▸ **Text section**:
=== Begin Enclosure ===

He and his team are working on the region’s structural strategy and its energy transformation, in which artificial intelligence plays an important part. “Our goal is to develop an energy generation plant that operates autonomously, identifies damage and can run in critical situations, excluding the possibility of standstills or further damage. In short, we want an operating plant that makes its own decisions on how to react in the event of potential damage.”
Schulz says that the company monitors “everything that is powered mechanically” in gas, water and wind turbines by using artificial intelligence. He adds: “Despite sophisticated sensor technology it would be impossible for us to draw as many conclusions as we can today without AI. One person could never analyze so much data.” Schulz estimates that around 600,000 measurements per sensor, per minute are produced in a wind power station. Sound data, for example, can be collected and aggregated via a decentralized field bus or PLC in cycles of a few seconds up to several hours, depending on the protocol.

=== End Enclosure ===

▸ **Work task**:
Pick up the text on AI monitoring of turbines and power plants after its last sentence and continue it. You won't need the lines that come next.

▸ **Raw data**:
=== Begin Enclosure ===

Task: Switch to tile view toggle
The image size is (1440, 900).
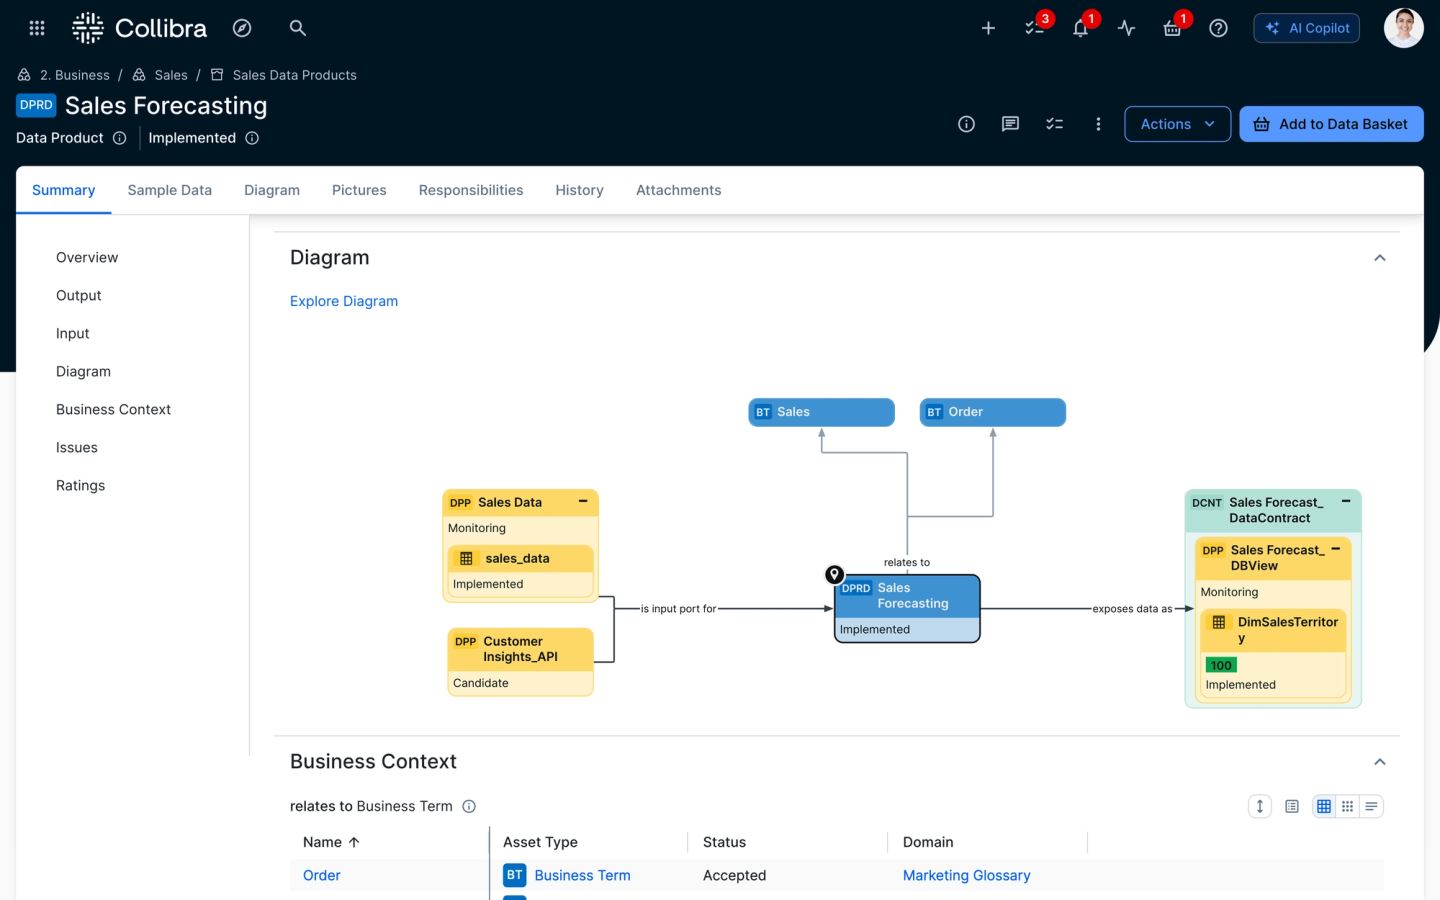Action: coord(1348,806)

=== End Enclosure ===

▸ **Solved problem**:
This data is then fed to an IM&P server. A genetic algorithm with weak AI establishes recursive neural networks which compare the data with images of damage or report threshold levels which have been exceeded. This is no simple task due to the volume of technical details to monitor across the entire drive train of the wind energy plant, as well as the fluctuations in wind-generated energy (for example, Central Europe typically experiences strong fluctuations in wind speeds), the connection of wind energy plant to the central grid but also the whole process control, which means that it is necessary to compensate for the sometimes strong variations in the measurement data.